The Economic and Social Survey of Asia and the Pacific 2010 report, an annual publication of ESCAP, provides governments in the Asia-Pacific region, where 62 per cent of the world’s population live with a road map towards a more inclusive and sustainable development path.

According to the survey, even at the height of the economic crisis, Asia and the Pacific was still the fastest-growing region in the world, a trend supported mainly by fiscal stimulus packages made available by the region’s biggest economies.

The economic growth outlook for 2010 has improved significantly, with the region’s developing economies forecast to expand by seven per cent.
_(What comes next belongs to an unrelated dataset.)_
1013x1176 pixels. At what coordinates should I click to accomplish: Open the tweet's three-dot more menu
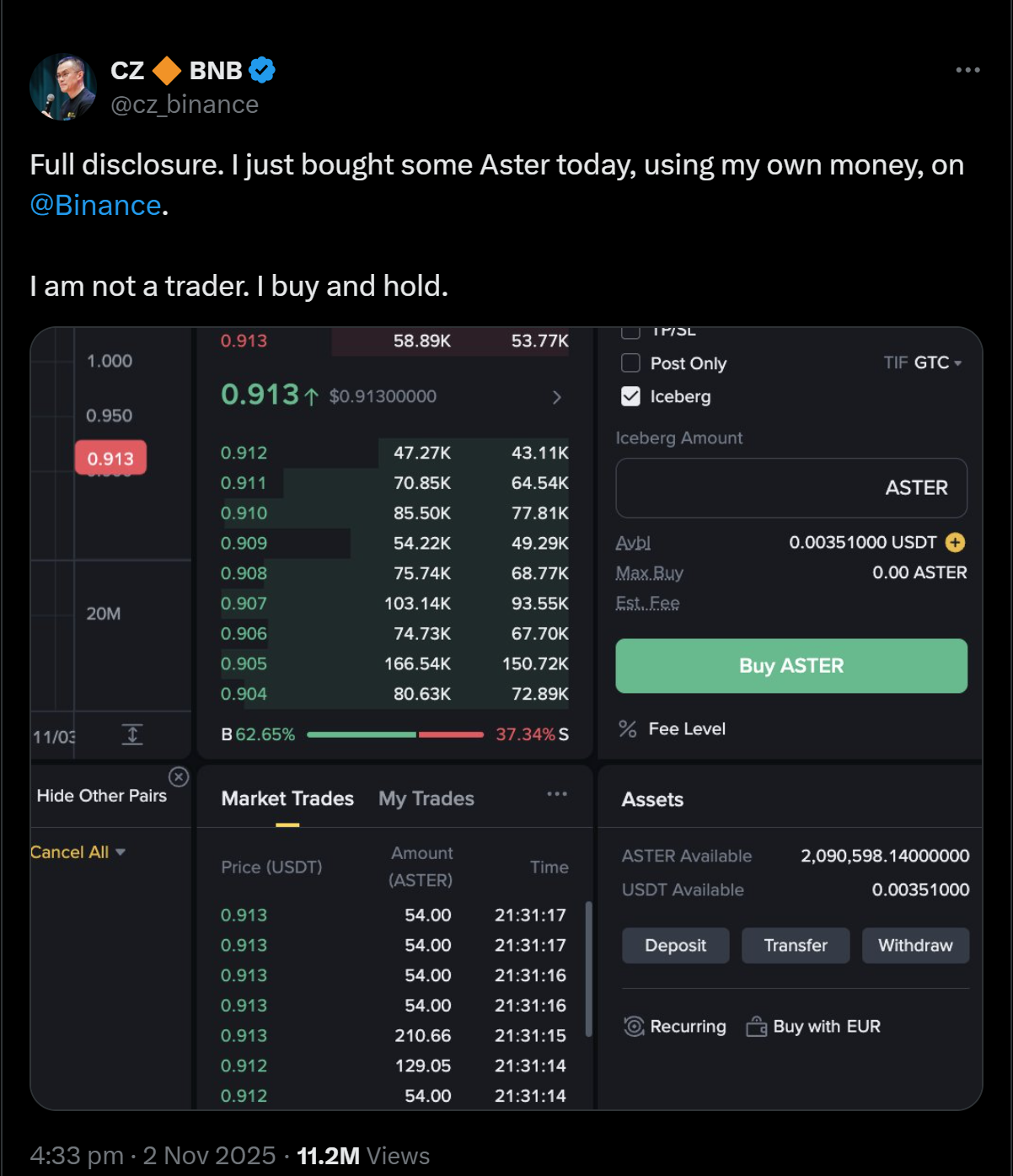[x=967, y=70]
China will be ahead of the pack with 9.5 per cent growth followed by India’s 8.3 per cent, according to the report.

The survey, however, points out that rising inflationary pressures, especially concerning food products, and asset price bubbles in a number of countries make 2010 a complex year for policy makers who will have to balance sustaining the momentum of growth with financial stability.

While monetary tightening measures may be necessary to restrain inflationary pressures, policymakers must be cautious about withdrawing fiscal stimulus packages lest the fledgling recovery process is disrupted, according to the report.

It also recommends the use of capital controls to moderate short-term capital inflows – the result of a massive expansion of liquidity in Western countries – which have created asset bubbles, inflationary pressures and exchange rate increases in the region’s developing economies.

“We know from experience following the 1997 Asian financial crisis that it may be years before the poorest people are able to recover from the past two year’s global crisis; governments need to maintain programmes to help people recover their assets and livelihoods,” Dr. Heyzer added.

According to the survey, a sustained, long-term development for all economies within the region will have to rely on creating new engines of growth by rebalancing the region with greater regional consumption through increased intra-regional trade, accelerating the development of an Asia-Pacific consumer market.

“This is the moment when the Asia-Pacific region can assure the long-term benefits of the recovery by creating a sustainable, inter-connected, greener, regional economy, while reducing the social and economic disparities which left it vulnerable to such [a] crisis,” said Dr Heyzer. “The region has the opportunity to strengthen its economy, its environment, its society, and better connect itself,” she added.

The report makes a number of regional policy recommendations for inclusive and sustainable growth, such as strengthening social protection and enhancing financial inclusion.

Increased social spending would directly support income security for households by providing food security, education and access to health care, reducing the need by poorer families to maintain precautionary savings to protect against adversity. These families would then be able to contribute more to local economies and invest more in their own development, the report notes.

“The region has close to one billion people living in poverty at this very moment. The more people we lift out of poverty today, the larger consumer class and developed markets we create for the future,” said Dr. Heyzer.

Jomo Kwame Sundaram, UN Assistant Secretary-General for Economic Development, said Asian and Pacific countries also needed to invest more on the improvement of their infrastructures..

He noted that more social spending should go to programmes aimed at boosting food production and to projects that promoted the use of environmentally-friendly technologies..

Mr. Sundaram also called for initiatives that promoted “financial inclusion” to ensure that poorer people were benefiting from the economic growth. Microcredit lending schemes would help make capital available to the poor, he told reporters in New York.